One of the most useful ways to understand the ratio of owner occupiers to investors in the residential market is to analyse housing finance commitments. This data is published by the Australian Bureau of Statistics and acts as a very good barometer of future levels of market activity.
Both owner occupier and investor finance commitments started to trend downwards at the beginning of 2008 as interest rates reached a peak and the reality of the global financial crisis crystallised.
Home buyers were much quicker to return to the market, responding to low interest rates, the boost to the First Home Buyers Grant and strong buying conditions. Since September last year the value of owner occupier housing loans has increased by a whopping 42 percent. Over the same period the value of investment loans increased by a comparatively small 6.6 percent.
The tide turned for investors much later, with the value of investment loans continuing to decline up until the end of February ’09; the last time the level of property investment was this low was back in 2002. Since this time investor finance commitments have been moving upwards, increasing by 18 percent to the end of May.
The return of investors to the market was delayed due to several reasons. Investor confidence had been eroded significantly; not just by the state of the global economy but also by the shock of seeing share portfolio’s halve in value and the prophets of doom and gloom suggesting property values were likely to do the same. With Australian property values proving to be very resilient, and, in fact showing modest increases since the start of the new year, investor confidence is likely to have improved markedly.

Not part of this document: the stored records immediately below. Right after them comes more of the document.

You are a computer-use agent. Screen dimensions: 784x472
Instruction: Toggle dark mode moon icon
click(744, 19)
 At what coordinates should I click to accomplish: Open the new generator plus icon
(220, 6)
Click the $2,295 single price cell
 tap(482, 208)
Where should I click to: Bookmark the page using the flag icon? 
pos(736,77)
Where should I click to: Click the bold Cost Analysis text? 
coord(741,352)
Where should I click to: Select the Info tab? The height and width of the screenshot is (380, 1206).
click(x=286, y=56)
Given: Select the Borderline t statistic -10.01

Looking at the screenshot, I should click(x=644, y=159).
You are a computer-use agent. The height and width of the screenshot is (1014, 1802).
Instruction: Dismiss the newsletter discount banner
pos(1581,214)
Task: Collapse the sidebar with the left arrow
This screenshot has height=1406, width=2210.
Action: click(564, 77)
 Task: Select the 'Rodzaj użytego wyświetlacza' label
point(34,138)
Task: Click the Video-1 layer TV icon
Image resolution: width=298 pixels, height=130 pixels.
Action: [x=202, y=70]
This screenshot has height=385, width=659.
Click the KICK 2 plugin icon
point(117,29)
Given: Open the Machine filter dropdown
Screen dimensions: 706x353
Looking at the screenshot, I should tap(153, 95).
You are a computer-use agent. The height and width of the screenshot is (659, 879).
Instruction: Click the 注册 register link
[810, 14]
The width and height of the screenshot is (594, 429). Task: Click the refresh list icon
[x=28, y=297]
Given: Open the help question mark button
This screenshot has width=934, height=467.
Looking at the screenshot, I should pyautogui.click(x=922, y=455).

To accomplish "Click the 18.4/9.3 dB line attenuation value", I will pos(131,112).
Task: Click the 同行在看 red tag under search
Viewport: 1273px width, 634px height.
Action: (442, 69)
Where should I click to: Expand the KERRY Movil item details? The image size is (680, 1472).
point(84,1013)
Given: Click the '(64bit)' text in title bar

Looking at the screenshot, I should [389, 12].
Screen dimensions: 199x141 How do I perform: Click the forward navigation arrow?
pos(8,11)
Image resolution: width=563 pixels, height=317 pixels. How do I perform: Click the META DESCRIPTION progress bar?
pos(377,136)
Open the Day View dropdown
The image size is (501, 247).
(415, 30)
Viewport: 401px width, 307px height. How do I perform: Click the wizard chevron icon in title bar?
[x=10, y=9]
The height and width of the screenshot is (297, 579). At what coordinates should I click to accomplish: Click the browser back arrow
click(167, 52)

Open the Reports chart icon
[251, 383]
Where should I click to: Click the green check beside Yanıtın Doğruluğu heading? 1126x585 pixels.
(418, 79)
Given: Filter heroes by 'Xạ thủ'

Investors are also likely to be waiting for first home buyer activity to start winding back before moving back into the market en masse. There is a considerable overlap between investor and first home buyer buying preferences, with both segments often targeting similar properties. Investors are likely to shy away from such competition. As the deadline approaches for the wind back of the First Home Buyers Boost (the boost will be halved on October 1st and removed entirely on January 1st) investor numbers are likely to gather further momentum.
In terms of the peak investment timing, investors who are prepared to buy now are likely to be buying into the market at a very attractive time. Rental rates have increased by 34 percent over the last three years and now appear to be peaking. Securing a rental lease at peak rental rates has obvious benefits for an investor with regards to cash flow.
The rise in rental rates, together with overall flat property prices over the last year has resulted in solid gross rental yield improvements. Nationally, houses are now returning a gross rental yield of 4.5 percent and units are returning 5.3 percent. Darwin is providing the best gross yields at 6.4 percent and 6.1 percent for houses and units respectively.
Additionally, for those investors who are targeting properties priced over $500,000, competition in the market is comparatively light. Some of the most popular investment regions are likely to be found closer to the city, within the inner and middle rings of the capital cities where first home buyers are generally priced out of the market.